What the task asks - Type out the entries again, keeping every word unchanged.
··········
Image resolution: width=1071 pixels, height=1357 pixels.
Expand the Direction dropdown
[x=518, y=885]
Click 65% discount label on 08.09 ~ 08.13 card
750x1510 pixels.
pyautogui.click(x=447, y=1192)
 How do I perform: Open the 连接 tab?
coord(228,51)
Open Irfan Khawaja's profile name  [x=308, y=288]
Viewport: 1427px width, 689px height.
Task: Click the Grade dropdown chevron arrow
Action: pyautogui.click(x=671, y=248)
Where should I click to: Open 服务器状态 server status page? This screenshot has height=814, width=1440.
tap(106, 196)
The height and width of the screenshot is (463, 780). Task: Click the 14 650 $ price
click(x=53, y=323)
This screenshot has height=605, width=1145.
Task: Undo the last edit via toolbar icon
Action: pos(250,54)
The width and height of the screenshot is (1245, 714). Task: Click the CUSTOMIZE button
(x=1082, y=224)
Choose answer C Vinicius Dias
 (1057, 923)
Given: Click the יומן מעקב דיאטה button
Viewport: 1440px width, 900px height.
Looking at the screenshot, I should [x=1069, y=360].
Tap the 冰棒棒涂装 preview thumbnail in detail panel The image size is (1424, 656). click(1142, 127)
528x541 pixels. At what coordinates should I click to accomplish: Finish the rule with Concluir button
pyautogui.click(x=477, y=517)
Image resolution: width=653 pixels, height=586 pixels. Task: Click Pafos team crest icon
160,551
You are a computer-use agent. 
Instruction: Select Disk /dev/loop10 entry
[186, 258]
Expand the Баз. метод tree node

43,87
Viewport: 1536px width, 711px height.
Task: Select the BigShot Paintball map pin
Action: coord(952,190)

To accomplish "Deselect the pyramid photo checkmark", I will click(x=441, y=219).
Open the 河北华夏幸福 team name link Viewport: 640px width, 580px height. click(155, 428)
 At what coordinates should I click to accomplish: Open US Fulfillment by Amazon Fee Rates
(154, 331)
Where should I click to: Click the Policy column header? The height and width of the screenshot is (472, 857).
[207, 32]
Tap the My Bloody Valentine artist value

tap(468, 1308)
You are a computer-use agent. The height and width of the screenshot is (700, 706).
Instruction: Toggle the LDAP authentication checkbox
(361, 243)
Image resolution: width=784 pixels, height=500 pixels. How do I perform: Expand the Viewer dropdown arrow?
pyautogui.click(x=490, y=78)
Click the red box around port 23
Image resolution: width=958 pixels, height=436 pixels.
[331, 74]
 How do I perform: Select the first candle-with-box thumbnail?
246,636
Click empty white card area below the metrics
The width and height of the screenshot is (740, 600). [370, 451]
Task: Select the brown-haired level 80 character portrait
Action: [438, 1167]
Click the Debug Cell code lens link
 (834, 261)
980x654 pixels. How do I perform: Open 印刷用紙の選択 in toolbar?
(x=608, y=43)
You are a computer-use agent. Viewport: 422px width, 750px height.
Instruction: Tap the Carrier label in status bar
··········
Answer to this task -
Image resolution: width=1071 pixels, height=1357 pixels.
Expand the Direction dropdown
[x=518, y=885]
Click 65% discount label on 08.09 ~ 08.13 card
750x1510 pixels.
pyautogui.click(x=447, y=1192)
 How do I perform: Open the 连接 tab?
coord(228,51)
Open Irfan Khawaja's profile name  [x=308, y=288]
Viewport: 1427px width, 689px height.
Task: Click the Grade dropdown chevron arrow
Action: pyautogui.click(x=671, y=248)
Where should I click to: Open 服务器状态 server status page? This screenshot has height=814, width=1440.
tap(106, 196)
The height and width of the screenshot is (463, 780). Task: Click the 14 650 $ price
click(x=53, y=323)
This screenshot has height=605, width=1145.
Task: Undo the last edit via toolbar icon
Action: pos(250,54)
The width and height of the screenshot is (1245, 714). Task: Click the CUSTOMIZE button
(x=1082, y=224)
Choose answer C Vinicius Dias
 (1057, 923)
Given: Click the יומן מעקב דיאטה button
Viewport: 1440px width, 900px height.
Looking at the screenshot, I should [x=1069, y=360].
Tap the 冰棒棒涂装 preview thumbnail in detail panel The image size is (1424, 656). click(1142, 127)
528x541 pixels. At what coordinates should I click to accomplish: Finish the rule with Concluir button
pyautogui.click(x=477, y=517)
Image resolution: width=653 pixels, height=586 pixels. Task: Click Pafos team crest icon
160,551
You are a computer-use agent. 
Instruction: Select Disk /dev/loop10 entry
[186, 258]
Expand the Баз. метод tree node

43,87
Viewport: 1536px width, 711px height.
Task: Select the BigShot Paintball map pin
Action: coord(952,190)

To accomplish "Deselect the pyramid photo checkmark", I will click(x=441, y=219).
Open the 河北华夏幸福 team name link Viewport: 640px width, 580px height. click(155, 428)
 At what coordinates should I click to accomplish: Open US Fulfillment by Amazon Fee Rates
(154, 331)
Where should I click to: Click the Policy column header? The height and width of the screenshot is (472, 857).
[207, 32]
Tap the My Bloody Valentine artist value

tap(468, 1308)
You are a computer-use agent. The height and width of the screenshot is (700, 706).
Instruction: Toggle the LDAP authentication checkbox
(361, 243)
Image resolution: width=784 pixels, height=500 pixels. How do I perform: Expand the Viewer dropdown arrow?
pyautogui.click(x=490, y=78)
Click the red box around port 23
Image resolution: width=958 pixels, height=436 pixels.
[331, 74]
 How do I perform: Select the first candle-with-box thumbnail?
246,636
Click empty white card area below the metrics
The width and height of the screenshot is (740, 600). [370, 451]
Task: Select the brown-haired level 80 character portrait
Action: [438, 1167]
Click the Debug Cell code lens link
 (834, 261)
980x654 pixels. How do I perform: Open 印刷用紙の選択 in toolbar?
(x=608, y=43)
You are a computer-use agent. Viewport: 422px width, 750px height.
Instruction: Tap the Carrier label in status bar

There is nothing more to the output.